A remark was made at one point that few members of the public were present. If I had not been a member of the LINk already, I do not think I would have known about the meeting. It was not clear how the meeting had been publicised, or how members of the public could help with publicity for future meetings.
A lady at the front of the audience said she wanted clearer feedback on issues that she had raised with the LINk, even if the feedback were to be negative. A slide in the presentation entitled, “What happens to your views?”, had a Feedback box at the end of the process, but this lady would have liked feedback earlier so she could understand what is happening instead of having to wait for the process to be completed. I thought this was a good point.
Impressions of the website
An interesting story was told at the meeting about someone with learning difficulties who went to hospital but no one spoke to him there. I thought the same was true of visitors to the forum on the LINk website. At the time I looked, five questions were there, with hundreds of views but no replies.

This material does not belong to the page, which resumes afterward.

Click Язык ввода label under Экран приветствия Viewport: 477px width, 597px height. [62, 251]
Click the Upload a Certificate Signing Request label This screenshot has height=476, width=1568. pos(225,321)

I thought it would be surprising if anyone ever again posts a topic there, when the forum appears to be quite dead. It would surely be better if each topic had an immediate reply, even just an acknowledgement. And it would be better still if active LINk members could be encouraged to contribute news and opinions informally in the forum.
Because I have a strong interest in mental health issues, it was good to see self harm and suicide prevention among the LINk’s priorities for 2010-11. I was disappointed, though, that there seemed to be little opportunity for a newcomer to the LINk like myself to contribute. A forthcoming task group meeting was mentioned in passing at the public meeting, but I saw no sign of it on the website or in my e-mail.
While the website invites people to join the LINk, it does not say clearly what to join for. The priorities for the year are not obvious. The Vacancies page is empty. The slide in the presentation to the public meeting, “It’s up to you how and when you get involved”, is vague. The LINk groups that the slide mentions do not seem to be listed anywhere. This is all confusing to a newcomer.
Another function of the website might be to collect people’s views on services, but that seems to be discouraged. The “Have Your Say” box there only asks for views about the LINk itself, and the “Register” box seems to imply that only members can have any influence.
Together, the website and the public meeting gave me some confidence that the LINk is an active organization, but details of its activities seemed elusive. The activity that I thought would be central — getting feedback on health and social care services — was conducted in a seemingly haphazard way at the meeting, and not at all on the website. Clearly, I have a lot to learn about how the LINk operates.